**TASK OBJECTIVE:** Only the lines from the beginning of the data below through the line that contains "RA-KI (594, 881)" should be repeated, exactly as written.

=== Begin Enclosure ===

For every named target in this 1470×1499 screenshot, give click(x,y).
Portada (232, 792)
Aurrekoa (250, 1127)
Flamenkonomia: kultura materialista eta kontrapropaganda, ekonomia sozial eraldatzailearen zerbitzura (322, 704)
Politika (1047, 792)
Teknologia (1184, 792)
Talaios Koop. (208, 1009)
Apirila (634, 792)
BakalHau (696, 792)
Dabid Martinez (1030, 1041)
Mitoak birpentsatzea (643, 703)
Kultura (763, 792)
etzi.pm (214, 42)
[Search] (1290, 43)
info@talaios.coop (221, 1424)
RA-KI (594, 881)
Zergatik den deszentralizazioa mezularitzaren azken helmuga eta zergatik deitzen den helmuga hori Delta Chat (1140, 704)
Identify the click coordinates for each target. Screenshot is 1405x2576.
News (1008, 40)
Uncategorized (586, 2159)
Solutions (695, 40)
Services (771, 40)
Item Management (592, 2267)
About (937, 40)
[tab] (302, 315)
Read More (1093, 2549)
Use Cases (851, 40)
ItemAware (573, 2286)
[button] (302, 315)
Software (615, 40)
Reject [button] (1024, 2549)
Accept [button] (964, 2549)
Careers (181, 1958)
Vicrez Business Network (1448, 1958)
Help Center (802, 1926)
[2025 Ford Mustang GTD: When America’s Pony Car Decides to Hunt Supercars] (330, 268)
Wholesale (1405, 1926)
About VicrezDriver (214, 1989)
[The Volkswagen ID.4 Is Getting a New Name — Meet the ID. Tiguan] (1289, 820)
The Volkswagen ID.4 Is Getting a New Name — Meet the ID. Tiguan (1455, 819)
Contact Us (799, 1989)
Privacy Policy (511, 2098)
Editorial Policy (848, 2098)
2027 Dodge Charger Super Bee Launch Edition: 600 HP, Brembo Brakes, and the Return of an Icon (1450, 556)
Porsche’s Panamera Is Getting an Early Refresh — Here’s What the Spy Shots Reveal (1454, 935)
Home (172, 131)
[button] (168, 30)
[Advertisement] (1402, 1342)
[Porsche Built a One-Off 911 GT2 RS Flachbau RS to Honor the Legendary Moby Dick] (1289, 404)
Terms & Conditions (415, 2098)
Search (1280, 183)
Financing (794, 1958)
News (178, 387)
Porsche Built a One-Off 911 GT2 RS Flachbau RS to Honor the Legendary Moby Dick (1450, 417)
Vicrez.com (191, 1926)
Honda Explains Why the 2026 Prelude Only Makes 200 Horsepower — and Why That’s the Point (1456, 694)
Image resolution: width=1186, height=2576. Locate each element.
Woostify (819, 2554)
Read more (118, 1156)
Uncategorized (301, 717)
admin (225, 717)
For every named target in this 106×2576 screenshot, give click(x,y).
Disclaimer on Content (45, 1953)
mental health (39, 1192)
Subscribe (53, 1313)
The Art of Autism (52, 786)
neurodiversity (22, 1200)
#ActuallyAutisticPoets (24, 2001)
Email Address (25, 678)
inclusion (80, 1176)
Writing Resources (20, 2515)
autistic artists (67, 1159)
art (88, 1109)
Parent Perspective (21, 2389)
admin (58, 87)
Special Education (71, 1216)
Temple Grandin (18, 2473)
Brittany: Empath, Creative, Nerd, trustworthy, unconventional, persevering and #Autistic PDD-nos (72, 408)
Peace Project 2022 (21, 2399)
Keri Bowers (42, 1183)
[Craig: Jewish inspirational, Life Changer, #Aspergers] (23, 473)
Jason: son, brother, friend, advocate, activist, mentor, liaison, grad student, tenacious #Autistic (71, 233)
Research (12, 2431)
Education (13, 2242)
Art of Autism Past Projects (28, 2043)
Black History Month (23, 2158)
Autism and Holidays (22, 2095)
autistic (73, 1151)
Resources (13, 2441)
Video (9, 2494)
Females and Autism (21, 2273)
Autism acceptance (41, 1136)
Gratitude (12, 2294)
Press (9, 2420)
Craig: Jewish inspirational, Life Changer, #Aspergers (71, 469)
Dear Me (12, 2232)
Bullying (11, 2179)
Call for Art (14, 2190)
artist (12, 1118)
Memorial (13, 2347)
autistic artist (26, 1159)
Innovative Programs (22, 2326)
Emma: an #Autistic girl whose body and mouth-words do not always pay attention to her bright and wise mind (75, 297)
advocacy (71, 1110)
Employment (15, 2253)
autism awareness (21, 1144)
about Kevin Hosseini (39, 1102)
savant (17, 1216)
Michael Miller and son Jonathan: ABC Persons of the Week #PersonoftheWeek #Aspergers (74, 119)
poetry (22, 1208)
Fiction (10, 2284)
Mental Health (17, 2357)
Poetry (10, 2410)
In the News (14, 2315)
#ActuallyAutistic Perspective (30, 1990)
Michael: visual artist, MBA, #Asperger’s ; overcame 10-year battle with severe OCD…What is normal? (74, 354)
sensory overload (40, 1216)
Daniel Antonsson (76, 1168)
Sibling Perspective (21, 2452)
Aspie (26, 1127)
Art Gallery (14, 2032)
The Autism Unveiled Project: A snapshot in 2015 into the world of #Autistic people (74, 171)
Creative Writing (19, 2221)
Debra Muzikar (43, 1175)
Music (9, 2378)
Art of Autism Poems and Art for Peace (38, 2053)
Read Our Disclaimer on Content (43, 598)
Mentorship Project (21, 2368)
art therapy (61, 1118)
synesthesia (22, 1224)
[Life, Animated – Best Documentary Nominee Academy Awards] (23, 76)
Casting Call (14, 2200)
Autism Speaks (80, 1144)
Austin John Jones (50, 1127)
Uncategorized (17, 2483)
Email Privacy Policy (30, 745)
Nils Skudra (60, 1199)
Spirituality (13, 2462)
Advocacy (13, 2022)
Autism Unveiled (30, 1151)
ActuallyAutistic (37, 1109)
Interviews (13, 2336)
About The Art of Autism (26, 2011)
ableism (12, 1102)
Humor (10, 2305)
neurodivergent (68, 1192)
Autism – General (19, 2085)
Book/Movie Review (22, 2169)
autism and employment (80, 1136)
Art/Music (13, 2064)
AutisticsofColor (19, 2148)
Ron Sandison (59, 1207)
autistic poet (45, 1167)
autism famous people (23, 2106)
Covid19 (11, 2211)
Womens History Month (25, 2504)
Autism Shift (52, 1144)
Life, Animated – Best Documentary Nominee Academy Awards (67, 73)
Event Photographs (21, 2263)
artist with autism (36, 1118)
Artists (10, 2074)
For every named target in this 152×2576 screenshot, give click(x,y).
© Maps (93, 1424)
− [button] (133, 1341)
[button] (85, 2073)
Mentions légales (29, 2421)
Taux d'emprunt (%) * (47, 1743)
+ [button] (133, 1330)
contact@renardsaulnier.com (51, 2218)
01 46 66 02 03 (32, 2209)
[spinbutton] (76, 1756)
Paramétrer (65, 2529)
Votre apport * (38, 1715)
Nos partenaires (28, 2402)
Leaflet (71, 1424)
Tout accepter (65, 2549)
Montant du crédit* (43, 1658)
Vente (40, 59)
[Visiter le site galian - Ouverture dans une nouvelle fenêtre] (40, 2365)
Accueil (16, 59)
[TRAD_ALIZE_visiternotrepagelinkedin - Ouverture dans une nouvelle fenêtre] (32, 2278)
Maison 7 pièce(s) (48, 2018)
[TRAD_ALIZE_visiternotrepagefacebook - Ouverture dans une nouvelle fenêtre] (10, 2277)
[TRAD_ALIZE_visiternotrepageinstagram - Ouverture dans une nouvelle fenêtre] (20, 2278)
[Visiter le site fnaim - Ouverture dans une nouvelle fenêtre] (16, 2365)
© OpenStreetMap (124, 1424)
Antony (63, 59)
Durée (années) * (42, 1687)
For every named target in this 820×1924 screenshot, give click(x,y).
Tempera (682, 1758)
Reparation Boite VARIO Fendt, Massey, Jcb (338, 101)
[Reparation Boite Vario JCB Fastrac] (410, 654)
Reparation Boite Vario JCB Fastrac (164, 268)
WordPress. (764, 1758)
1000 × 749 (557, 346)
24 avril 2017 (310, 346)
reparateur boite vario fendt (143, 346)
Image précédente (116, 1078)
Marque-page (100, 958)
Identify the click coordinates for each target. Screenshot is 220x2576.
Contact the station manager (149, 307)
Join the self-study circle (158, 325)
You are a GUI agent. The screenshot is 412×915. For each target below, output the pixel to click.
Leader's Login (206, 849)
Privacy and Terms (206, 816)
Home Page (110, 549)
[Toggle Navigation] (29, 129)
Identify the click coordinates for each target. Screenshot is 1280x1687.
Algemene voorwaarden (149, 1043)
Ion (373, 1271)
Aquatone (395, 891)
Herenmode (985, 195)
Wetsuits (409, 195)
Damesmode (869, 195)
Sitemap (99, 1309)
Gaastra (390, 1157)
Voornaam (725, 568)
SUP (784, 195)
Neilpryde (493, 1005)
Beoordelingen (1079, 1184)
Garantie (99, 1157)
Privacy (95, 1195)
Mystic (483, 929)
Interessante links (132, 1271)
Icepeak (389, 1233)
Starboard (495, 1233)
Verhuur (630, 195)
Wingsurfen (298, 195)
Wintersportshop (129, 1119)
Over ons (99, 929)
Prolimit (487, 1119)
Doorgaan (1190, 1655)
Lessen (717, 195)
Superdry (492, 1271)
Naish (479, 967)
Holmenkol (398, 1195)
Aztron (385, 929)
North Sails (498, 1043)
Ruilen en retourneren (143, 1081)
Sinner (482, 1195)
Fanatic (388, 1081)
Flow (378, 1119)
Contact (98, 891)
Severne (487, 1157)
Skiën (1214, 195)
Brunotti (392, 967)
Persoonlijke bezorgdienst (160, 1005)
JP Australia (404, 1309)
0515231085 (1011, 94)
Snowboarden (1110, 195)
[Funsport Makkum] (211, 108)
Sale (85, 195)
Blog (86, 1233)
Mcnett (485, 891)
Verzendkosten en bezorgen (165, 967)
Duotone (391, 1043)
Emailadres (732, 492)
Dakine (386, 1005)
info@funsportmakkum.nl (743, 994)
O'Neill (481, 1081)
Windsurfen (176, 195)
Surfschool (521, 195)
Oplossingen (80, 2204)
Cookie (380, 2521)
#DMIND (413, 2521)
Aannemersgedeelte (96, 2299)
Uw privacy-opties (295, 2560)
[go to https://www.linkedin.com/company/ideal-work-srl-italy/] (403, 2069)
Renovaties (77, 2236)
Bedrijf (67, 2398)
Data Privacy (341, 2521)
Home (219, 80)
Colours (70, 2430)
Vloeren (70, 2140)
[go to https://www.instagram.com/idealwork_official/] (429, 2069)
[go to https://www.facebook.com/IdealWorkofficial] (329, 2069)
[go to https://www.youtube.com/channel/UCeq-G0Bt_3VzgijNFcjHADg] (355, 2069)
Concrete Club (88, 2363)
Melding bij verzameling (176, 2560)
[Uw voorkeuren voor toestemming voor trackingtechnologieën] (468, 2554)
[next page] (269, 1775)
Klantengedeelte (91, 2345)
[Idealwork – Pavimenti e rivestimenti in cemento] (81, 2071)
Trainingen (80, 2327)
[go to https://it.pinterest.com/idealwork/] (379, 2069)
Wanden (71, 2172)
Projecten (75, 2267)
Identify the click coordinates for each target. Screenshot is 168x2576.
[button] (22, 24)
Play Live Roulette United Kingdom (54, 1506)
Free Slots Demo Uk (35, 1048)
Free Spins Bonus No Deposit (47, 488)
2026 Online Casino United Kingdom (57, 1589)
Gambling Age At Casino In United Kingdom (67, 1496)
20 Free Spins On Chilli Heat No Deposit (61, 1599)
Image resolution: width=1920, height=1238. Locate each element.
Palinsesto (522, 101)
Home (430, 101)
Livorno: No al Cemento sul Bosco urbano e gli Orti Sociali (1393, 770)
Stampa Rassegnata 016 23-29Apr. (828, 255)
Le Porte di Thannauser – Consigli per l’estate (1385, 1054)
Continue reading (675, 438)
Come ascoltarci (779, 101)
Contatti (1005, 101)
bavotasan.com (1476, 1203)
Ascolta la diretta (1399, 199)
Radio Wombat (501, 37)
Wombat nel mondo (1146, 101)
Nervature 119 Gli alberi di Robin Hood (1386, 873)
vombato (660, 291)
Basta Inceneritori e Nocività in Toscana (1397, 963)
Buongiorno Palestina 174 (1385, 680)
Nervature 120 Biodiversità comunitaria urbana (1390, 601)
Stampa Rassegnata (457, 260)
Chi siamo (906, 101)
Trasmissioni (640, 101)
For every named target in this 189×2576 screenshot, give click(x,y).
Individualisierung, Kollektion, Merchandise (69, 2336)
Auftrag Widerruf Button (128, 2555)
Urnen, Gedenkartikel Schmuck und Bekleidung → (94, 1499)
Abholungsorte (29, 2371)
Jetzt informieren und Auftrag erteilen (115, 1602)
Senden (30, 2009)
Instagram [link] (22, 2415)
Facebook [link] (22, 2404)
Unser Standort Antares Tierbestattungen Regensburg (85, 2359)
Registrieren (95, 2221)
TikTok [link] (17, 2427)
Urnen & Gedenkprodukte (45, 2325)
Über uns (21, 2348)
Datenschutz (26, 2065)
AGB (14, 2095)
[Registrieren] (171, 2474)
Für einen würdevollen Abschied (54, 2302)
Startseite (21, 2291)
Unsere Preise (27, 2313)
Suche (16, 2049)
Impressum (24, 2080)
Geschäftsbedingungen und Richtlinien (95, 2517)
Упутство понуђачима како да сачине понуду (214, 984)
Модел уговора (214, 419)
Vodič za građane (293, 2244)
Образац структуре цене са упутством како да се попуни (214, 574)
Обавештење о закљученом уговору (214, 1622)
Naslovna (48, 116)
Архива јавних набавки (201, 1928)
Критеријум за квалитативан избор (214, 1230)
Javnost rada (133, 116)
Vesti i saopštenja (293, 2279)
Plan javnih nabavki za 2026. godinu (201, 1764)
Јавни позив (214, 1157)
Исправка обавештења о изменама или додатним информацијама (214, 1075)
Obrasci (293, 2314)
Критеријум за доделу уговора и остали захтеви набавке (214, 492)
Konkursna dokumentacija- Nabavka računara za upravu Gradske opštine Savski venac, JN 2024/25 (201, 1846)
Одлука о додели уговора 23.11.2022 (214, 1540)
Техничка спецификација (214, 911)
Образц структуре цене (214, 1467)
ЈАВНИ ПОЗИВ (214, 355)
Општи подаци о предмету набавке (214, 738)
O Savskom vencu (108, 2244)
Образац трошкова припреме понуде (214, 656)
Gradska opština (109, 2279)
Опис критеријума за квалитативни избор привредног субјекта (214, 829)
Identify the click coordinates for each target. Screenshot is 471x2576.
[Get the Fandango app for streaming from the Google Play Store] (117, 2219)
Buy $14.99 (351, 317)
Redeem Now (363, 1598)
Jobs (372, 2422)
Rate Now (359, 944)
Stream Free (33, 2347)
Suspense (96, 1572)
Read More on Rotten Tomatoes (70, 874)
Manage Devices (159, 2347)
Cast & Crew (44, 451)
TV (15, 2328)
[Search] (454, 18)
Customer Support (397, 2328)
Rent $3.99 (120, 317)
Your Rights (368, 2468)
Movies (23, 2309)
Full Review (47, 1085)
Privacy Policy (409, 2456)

=== End Enclosure ===

**REPLY TO THE TASK:**
For every named target in this 1470×1499 screenshot, give click(x,y).
Portada (232, 792)
Aurrekoa (250, 1127)
Flamenkonomia: kultura materialista eta kontrapropaganda, ekonomia sozial eraldatzailearen zerbitzura (322, 704)
Politika (1047, 792)
Teknologia (1184, 792)
Talaios Koop. (208, 1009)
Apirila (634, 792)
BakalHau (696, 792)
Dabid Martinez (1030, 1041)
Mitoak birpentsatzea (643, 703)
Kultura (763, 792)
etzi.pm (214, 42)
[Search] (1290, 43)
info@talaios.coop (221, 1424)
RA-KI (594, 881)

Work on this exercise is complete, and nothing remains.